Supporters of causes such as marriage equality fall into a dangerous trap if they think they can simply wait for inevitable ”progress”.
A popular argument made by many advocates of marriage equality (a cause I also support) is that opponents are on the wrong side of history and its triumph is thus inevitable.
The conclusion is an understandable one and the often-invoked parallels with interracial marriage are persuasive. This kind of language, though, should give supporters pause for thought.
We cannot sit back and wait for perfection; if the world is to be bettered, this requires considered, reasoned and hard-fought human action.
When advocates for marriage equality invoke the concept of historical “progress”, they echo an idea with a long legacy and which has been used to support many causes. This narrative, deriving from the Whig political movement in 19th-century England, holds that the world is moving inexorably towards enlightenment.
As with all narratives, this is an ideological story used to make sense of the world, and like all such stories it has its flaws.
Firstly, the idea of “progress” is subjective and not always benevolent. Over the course of human history, countless millions have suffered in its name. As Canadian writer Margaret Atwood once wrote, ” ‘Progress’ has deluded many, but surely its pretensions as a rallying cry have been exploded by now: progress is not the same as change.”
The notion of progress is not only invoked by those termed “progressive” in modern parlance: recall that in promoting its punitive WorkChoices legislation, the Howard government presented it as a necessary, sensible step forward, stating simply, “Australia can’t afford to stand still.”
The laws were presented as “reforms” – another useful word that enables politicians and advocates to avoid laying out and justifying their aims. The electorate comprehensively rejected this version of “progress”, however, giving the lie to any assertions of inevitability by voting the government out in 2007.
Secondly, appeals to a neutral, authoritative-sounding History-with-a-capital-H are flawed. To state that one’s position is simply on the right side of history is manipulative, evading the need for argument. Advocates for social justice need to convince their fellow citizens of the correctness of proposed changes rather than simply asserting their inevitability.
History is not a neatly ordered set of events proffering easily digested morals, and the “lessons” we learn from the past will reflect our own ideological leanings.
Michael Howard, a former holder of the regius chair of modern history at Oxford University, explored the view that history teaches lessons, concluding that “History” was not “a Thing: it is what people think, write and believe about the past . . . ‘History’ as such does not judge. That is done by people.”
Thus while some look at the trajectory of civil rights movements and see the triumph of marriage equality as the inevitable next step, others view the years since the 1960s as a narrative of decline that must be halted at all costs, and others still reject the notion that inclusion in the conservative institution of marriage constitutes real progress for gay, lesbian, transgendered and intersex people.
Appeals to inevitability ignore the different ways people analyse past and present and the role of ideology.

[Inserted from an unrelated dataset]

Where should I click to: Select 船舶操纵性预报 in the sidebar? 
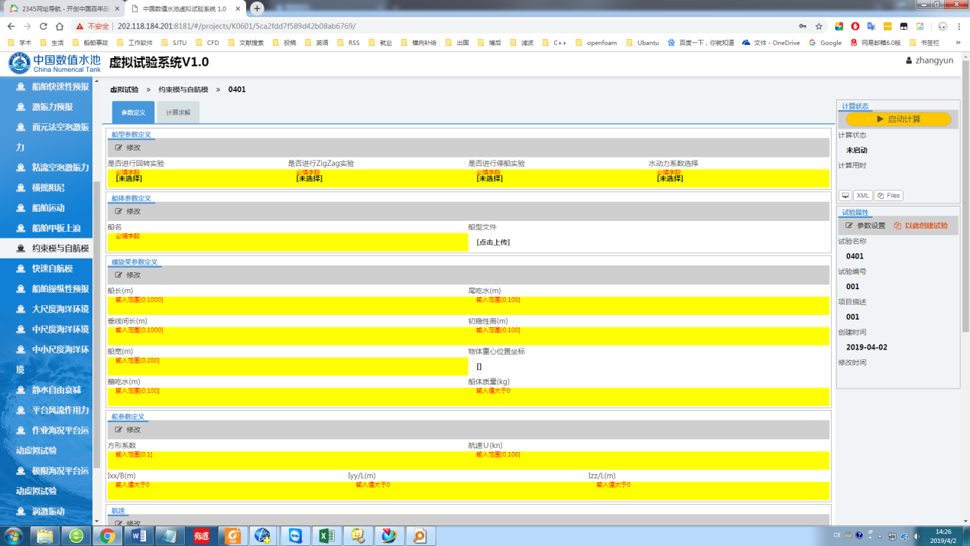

Further, while it is tempting to paint opponents of “progress” as backward, recall that neoliberals also deride the tenets of social democracy as relics of a bygone era. The language of progress and advancement is powerful, and can be used to deny rights as well as to support them.
Thirdly, given the suffering and inequality that continues to exist despite all the “progress” that has been made, it would be idle to comfortably assume that the world turns towards ever greater human happiness.
The liberal idea that progress is the natural order of things – culminating in freedom of men, minds and markets – is seductive. Consider the popular quotation that the “arc of the moral universe is long but it bends toward justice”, which has been frequently invoked by US President Barack Obama.
This notion is somewhat dangerous, though: it may engender a sense of complacency and overlook the fact that advances in social justice have often been bitterly opposed. We cannot sit back and wait for perfection; if the world is to be bettered, this requires considered, reasoned and hard-fought human action.
A recent, thoughtful article by Jeff Sparrow on the Drum made the familiar declaration that Prime Minister Julia Gillard had “put herself on the wrong side of history”. He did not stop there, however, and rejected the notion of inevitability, writing: “it’s not just a matter of patience. The shift in attitude to same sex marriage, and to homosexuality more generally, comes after an immensely courageous struggle.”
Sparrow concluded that the “success of gay activists and their allies shows that politics doesn’t have to be about accepting reality. It can also mean changing it.”
If there is a lesson here, it is this: advocates for all causes, whether “progressive” or “conservative”, must do more than assert the inevitability or inarguable rightness of their proposals; they must fight for them with words and deeds.
Sarah Burnside is a freelance writer.